*Given data*:

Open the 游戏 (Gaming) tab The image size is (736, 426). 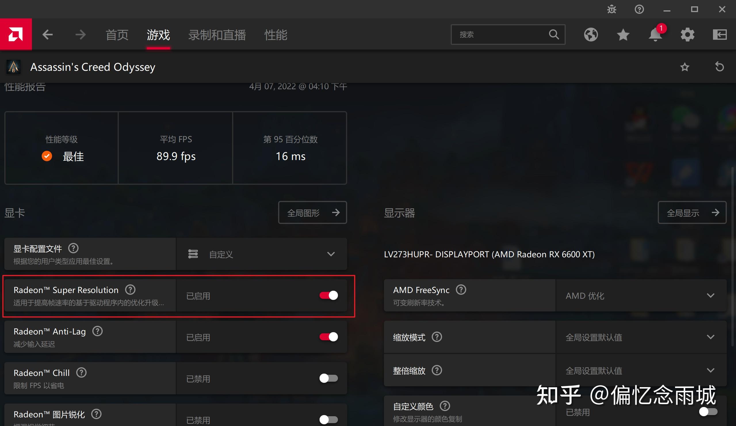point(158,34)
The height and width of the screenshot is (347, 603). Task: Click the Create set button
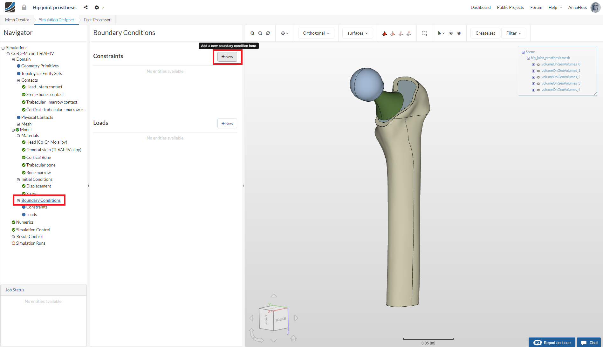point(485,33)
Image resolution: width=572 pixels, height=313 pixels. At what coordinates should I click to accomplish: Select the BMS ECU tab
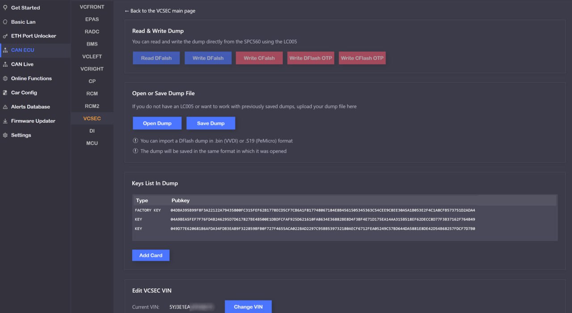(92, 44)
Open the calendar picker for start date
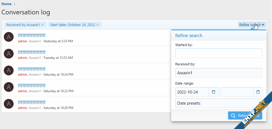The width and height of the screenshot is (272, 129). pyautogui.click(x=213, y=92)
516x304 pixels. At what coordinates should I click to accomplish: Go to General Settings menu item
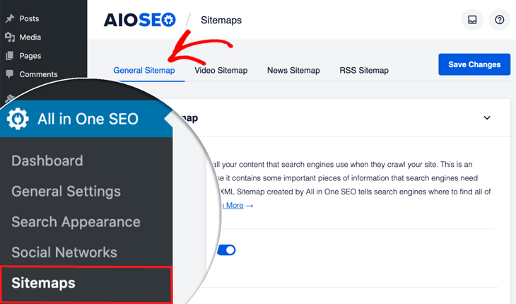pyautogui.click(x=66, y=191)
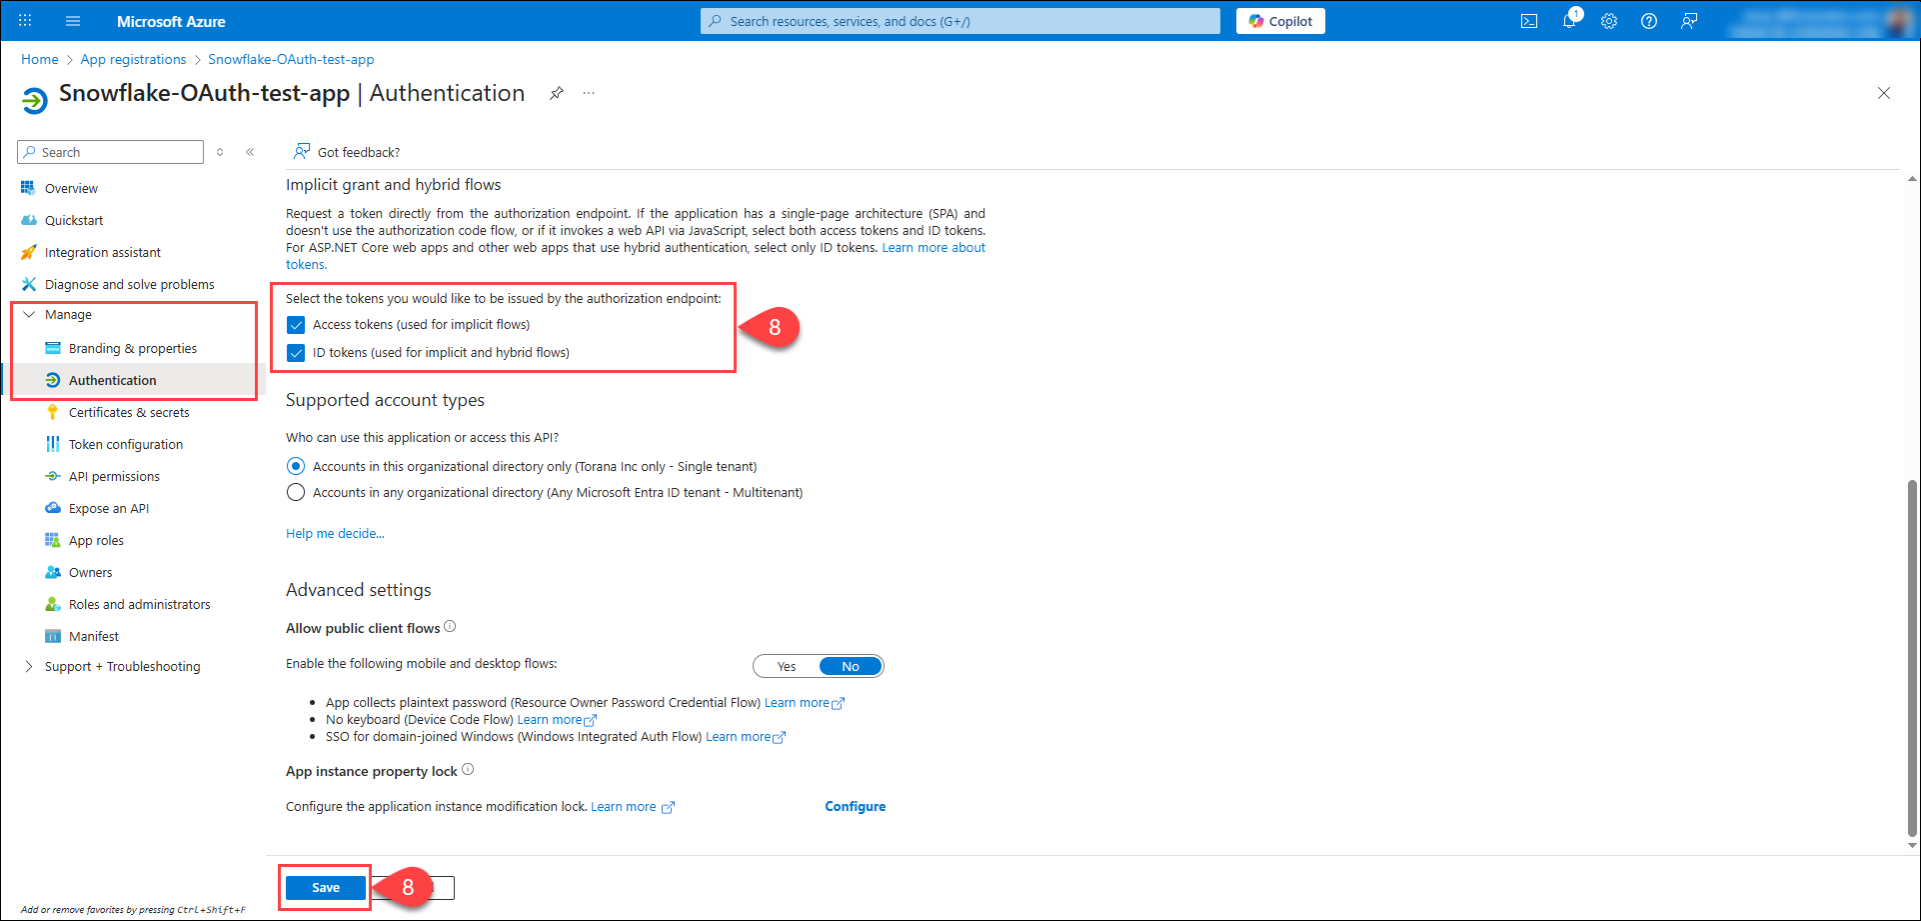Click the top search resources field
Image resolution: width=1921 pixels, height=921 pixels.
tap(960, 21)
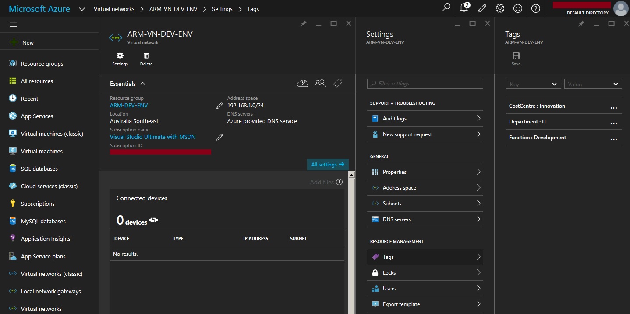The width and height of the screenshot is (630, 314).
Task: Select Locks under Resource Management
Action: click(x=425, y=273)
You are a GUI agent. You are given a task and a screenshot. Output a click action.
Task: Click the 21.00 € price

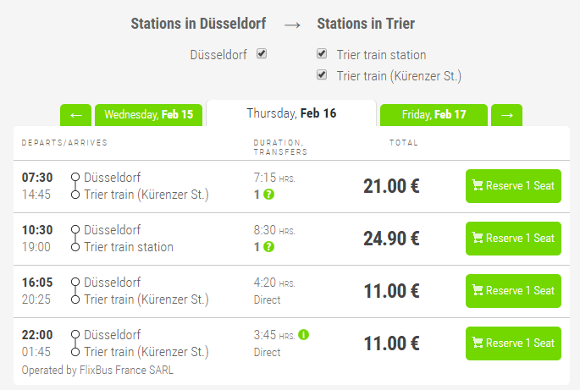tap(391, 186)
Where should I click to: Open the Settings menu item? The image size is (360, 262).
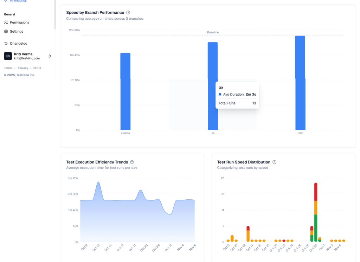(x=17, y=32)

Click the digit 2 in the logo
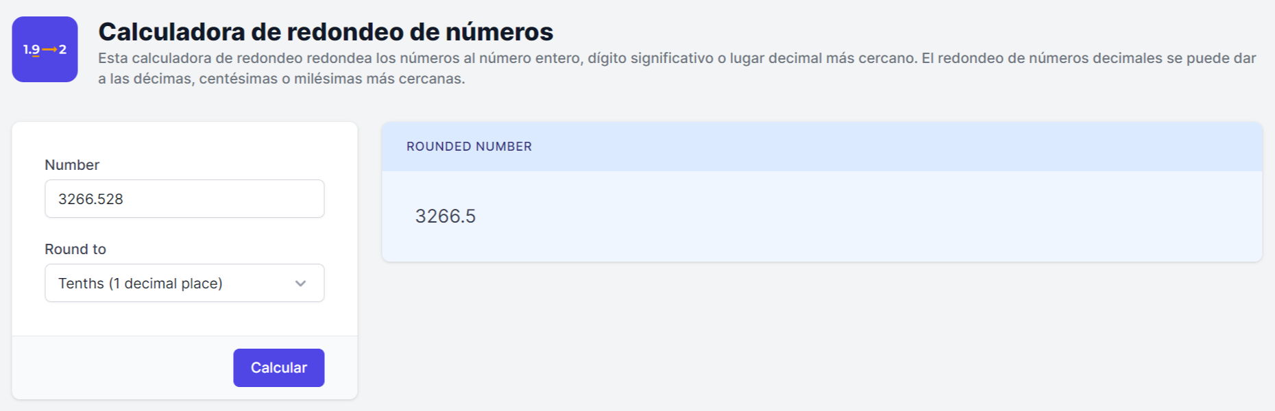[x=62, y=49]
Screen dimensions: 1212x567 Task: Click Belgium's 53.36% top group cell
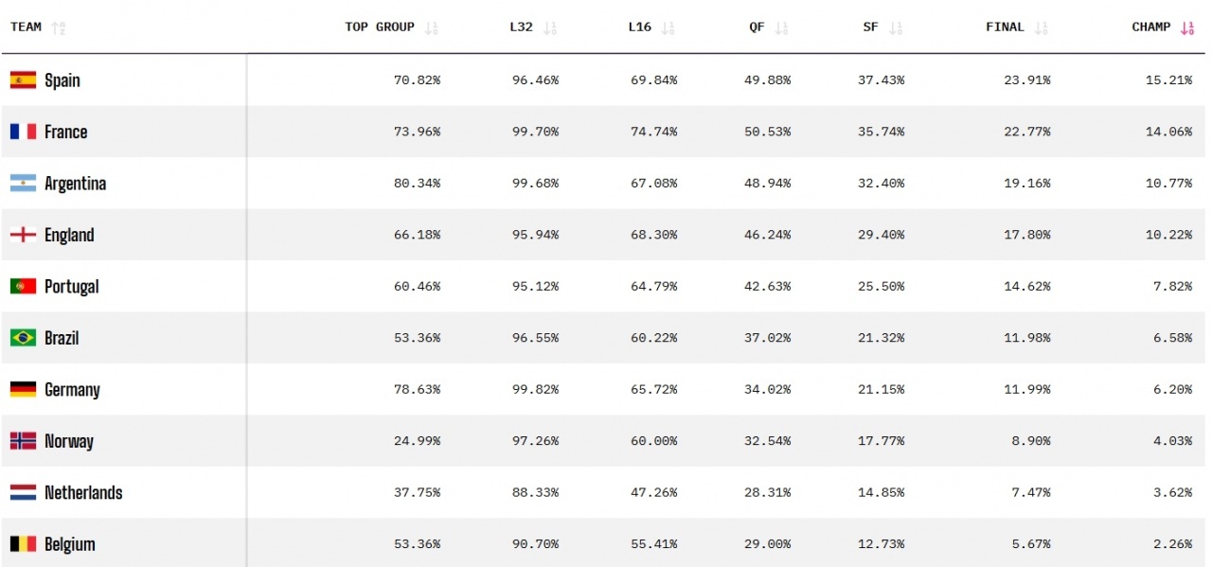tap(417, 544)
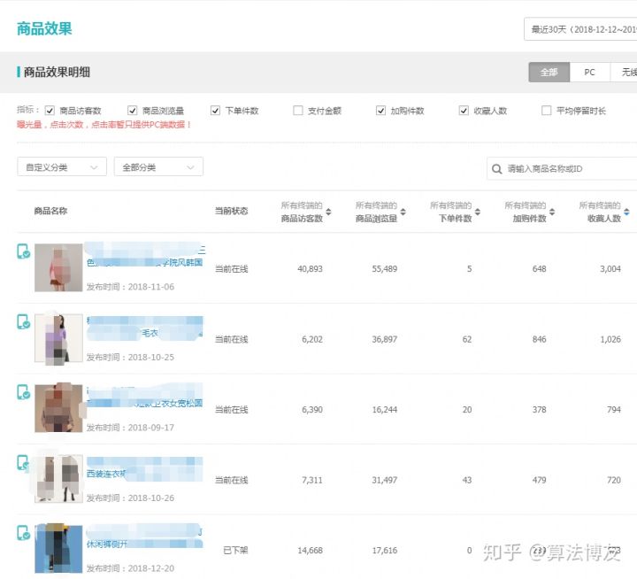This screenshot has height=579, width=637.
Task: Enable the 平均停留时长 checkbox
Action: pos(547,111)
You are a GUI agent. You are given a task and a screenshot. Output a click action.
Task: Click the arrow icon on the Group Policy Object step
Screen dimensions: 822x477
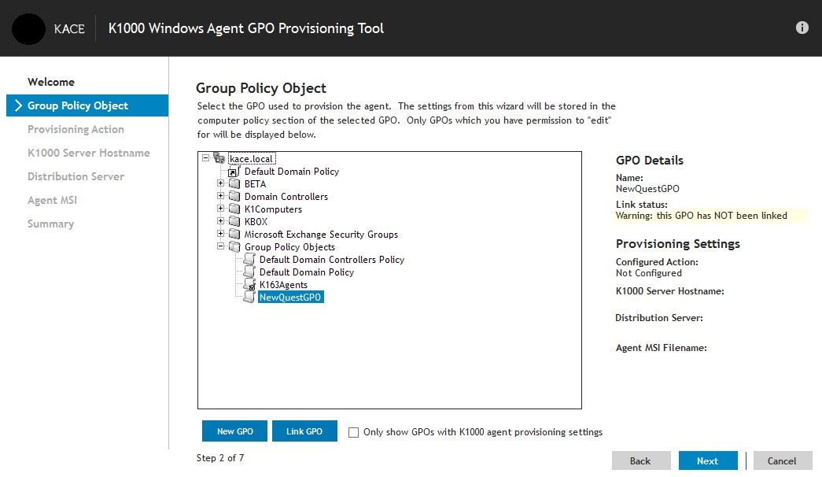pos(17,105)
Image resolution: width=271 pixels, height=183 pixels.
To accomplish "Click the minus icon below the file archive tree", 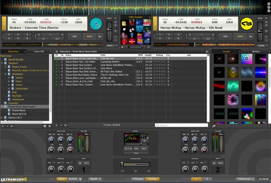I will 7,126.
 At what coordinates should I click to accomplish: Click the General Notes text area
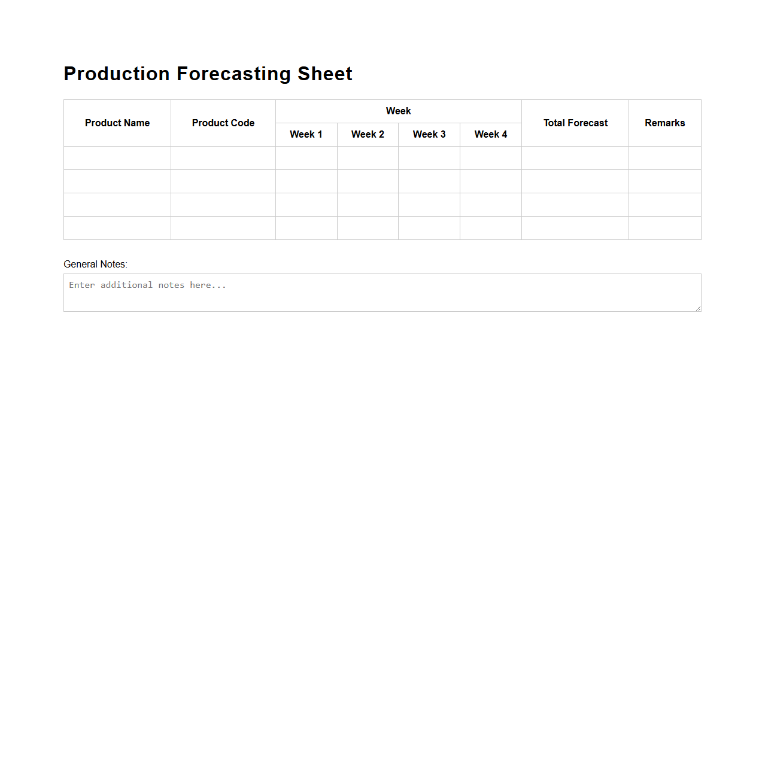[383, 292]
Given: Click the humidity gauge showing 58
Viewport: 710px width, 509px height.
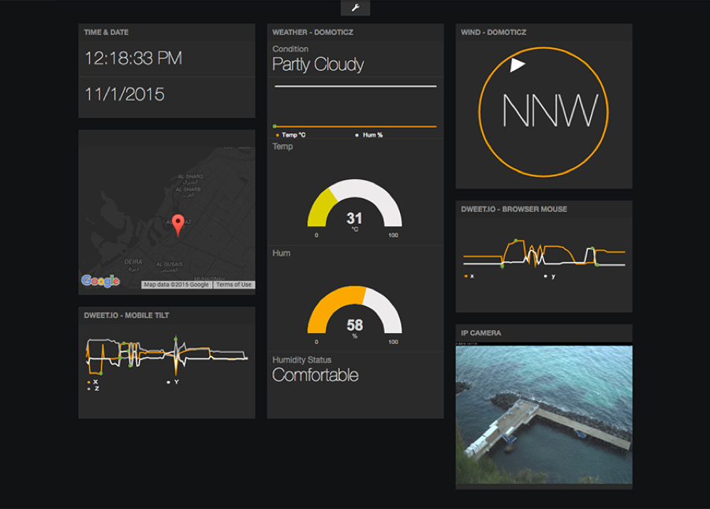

*Required action*: The lines from the one containing "At what coordinates should I click to accomplish: Click" up to and including the last line of the material above are to be given again exactly; any pictures are dropped.

*Reply*:
 At what coordinates should I click to accomplish: Click the General Notes text area
[383, 292]
Given: Click the humidity gauge showing 58
Viewport: 710px width, 509px height.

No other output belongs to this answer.